## [Dataset entries]
*** Begin section ***
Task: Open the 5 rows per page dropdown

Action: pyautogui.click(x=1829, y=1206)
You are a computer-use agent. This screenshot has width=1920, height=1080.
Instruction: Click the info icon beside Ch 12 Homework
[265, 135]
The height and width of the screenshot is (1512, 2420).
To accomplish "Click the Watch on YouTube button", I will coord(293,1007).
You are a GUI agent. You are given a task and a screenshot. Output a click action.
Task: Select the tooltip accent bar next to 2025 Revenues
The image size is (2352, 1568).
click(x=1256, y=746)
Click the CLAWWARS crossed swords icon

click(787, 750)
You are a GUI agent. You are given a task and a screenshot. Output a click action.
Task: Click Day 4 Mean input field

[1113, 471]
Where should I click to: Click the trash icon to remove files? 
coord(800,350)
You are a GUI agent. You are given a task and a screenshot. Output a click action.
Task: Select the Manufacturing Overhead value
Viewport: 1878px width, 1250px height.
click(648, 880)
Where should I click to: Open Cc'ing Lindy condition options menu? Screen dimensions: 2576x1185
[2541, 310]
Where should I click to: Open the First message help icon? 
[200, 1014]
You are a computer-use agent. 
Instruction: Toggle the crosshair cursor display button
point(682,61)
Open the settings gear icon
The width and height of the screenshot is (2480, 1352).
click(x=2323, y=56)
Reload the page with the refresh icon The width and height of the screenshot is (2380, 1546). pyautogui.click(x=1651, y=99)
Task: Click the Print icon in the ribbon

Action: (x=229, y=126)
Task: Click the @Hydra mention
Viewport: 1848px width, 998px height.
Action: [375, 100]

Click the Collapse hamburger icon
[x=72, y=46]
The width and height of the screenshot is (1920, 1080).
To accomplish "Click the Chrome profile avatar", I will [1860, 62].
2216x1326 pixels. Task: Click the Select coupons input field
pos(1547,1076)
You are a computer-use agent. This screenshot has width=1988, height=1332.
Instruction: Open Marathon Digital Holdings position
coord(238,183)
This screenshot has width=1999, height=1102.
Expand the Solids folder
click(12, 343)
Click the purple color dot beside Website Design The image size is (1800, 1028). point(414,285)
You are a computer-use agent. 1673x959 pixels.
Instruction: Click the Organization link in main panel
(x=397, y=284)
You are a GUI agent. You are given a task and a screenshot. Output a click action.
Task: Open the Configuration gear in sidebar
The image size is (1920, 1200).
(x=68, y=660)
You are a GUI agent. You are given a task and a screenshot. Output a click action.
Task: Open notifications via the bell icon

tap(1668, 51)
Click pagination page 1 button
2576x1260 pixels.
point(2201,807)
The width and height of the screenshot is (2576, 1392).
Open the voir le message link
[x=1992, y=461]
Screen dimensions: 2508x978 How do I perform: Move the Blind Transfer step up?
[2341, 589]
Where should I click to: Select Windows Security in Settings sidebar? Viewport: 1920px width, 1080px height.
*** End section ***
## [TASK REQUIREMENTS]
In the entries above, tally the lines that hold the string "accomplish" and give only the count.

## [WRITTEN ANSWER]
2